* **WORK TASK**
Records follow. Pull out every line that contains "avatar".

Data entries
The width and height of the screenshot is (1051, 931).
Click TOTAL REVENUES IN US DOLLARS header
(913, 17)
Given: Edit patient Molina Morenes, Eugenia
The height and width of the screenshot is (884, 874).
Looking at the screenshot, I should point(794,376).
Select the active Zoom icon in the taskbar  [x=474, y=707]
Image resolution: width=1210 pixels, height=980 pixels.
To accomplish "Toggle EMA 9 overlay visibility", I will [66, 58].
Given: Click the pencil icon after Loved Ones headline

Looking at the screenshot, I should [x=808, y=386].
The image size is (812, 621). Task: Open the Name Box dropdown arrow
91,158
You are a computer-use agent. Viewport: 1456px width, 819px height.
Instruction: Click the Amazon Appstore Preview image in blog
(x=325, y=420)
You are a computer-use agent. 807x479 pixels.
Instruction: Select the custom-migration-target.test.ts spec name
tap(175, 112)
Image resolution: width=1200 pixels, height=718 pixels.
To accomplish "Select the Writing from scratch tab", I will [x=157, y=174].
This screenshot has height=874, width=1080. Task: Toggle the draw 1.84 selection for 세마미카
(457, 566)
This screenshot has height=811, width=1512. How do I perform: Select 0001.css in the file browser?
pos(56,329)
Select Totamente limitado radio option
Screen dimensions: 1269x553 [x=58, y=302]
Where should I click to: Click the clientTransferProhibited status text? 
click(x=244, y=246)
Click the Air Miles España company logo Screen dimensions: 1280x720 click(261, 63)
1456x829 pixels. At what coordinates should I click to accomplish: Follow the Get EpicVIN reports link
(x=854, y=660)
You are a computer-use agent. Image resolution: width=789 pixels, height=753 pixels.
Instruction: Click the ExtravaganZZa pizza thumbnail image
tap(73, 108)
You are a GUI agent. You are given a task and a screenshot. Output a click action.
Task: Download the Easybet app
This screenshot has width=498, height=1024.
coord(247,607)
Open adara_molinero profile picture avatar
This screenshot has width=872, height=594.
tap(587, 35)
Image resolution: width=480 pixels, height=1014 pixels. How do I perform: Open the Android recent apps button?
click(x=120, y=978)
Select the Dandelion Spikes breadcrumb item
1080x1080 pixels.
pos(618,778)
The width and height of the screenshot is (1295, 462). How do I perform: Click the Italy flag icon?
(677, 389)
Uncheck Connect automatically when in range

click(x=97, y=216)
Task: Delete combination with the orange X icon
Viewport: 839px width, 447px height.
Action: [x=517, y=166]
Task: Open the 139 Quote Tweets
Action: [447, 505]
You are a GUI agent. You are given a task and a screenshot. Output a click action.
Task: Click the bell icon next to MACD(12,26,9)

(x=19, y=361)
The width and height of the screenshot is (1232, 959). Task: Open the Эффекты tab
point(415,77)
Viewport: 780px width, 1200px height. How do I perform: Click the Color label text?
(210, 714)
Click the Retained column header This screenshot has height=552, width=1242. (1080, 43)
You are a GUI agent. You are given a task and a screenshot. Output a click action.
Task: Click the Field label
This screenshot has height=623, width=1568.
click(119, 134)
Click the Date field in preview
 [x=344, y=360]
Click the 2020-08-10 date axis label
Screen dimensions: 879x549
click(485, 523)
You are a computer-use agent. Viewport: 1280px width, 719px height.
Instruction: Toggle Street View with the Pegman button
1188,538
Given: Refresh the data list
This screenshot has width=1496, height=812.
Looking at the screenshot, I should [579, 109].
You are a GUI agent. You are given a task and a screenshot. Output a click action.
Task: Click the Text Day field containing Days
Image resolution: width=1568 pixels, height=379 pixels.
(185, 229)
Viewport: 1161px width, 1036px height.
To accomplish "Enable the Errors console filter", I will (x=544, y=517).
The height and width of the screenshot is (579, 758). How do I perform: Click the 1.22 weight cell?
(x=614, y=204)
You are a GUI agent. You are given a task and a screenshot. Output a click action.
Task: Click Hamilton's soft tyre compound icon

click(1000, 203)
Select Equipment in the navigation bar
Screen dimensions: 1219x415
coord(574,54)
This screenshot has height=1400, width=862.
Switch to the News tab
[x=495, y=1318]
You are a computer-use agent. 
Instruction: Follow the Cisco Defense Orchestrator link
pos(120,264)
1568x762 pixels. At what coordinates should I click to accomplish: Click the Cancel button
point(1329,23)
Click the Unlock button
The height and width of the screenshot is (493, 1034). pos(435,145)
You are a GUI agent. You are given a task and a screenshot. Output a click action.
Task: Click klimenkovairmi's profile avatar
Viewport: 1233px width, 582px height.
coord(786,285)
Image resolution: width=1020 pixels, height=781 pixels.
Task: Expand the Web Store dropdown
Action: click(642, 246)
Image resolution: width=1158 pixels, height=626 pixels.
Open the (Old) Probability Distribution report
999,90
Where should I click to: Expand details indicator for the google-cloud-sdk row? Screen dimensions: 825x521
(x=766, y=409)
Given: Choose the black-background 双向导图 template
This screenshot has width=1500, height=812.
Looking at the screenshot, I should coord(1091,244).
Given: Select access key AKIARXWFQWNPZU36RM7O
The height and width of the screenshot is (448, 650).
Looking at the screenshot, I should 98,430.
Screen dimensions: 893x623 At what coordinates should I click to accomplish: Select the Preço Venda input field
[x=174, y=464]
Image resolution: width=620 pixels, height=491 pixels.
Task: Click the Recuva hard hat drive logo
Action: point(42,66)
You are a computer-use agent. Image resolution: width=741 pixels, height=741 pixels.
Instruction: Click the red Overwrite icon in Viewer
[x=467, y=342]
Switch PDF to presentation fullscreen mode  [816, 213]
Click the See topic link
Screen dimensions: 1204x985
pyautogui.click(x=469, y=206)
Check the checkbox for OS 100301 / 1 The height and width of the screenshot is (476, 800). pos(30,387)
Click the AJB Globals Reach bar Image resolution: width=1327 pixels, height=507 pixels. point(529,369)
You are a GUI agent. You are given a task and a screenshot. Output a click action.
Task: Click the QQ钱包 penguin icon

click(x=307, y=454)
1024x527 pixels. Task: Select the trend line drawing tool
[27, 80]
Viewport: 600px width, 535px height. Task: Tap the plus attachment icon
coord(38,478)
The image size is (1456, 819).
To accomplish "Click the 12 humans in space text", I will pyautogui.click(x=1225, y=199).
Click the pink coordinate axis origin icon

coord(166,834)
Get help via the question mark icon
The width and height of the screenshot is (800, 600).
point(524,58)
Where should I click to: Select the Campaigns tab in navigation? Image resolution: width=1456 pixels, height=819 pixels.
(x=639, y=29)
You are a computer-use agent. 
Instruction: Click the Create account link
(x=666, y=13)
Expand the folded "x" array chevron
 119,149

* **ANSWER SECTION**
Open adara_molinero profile picture avatar
Task: Click klimenkovairmi's profile avatar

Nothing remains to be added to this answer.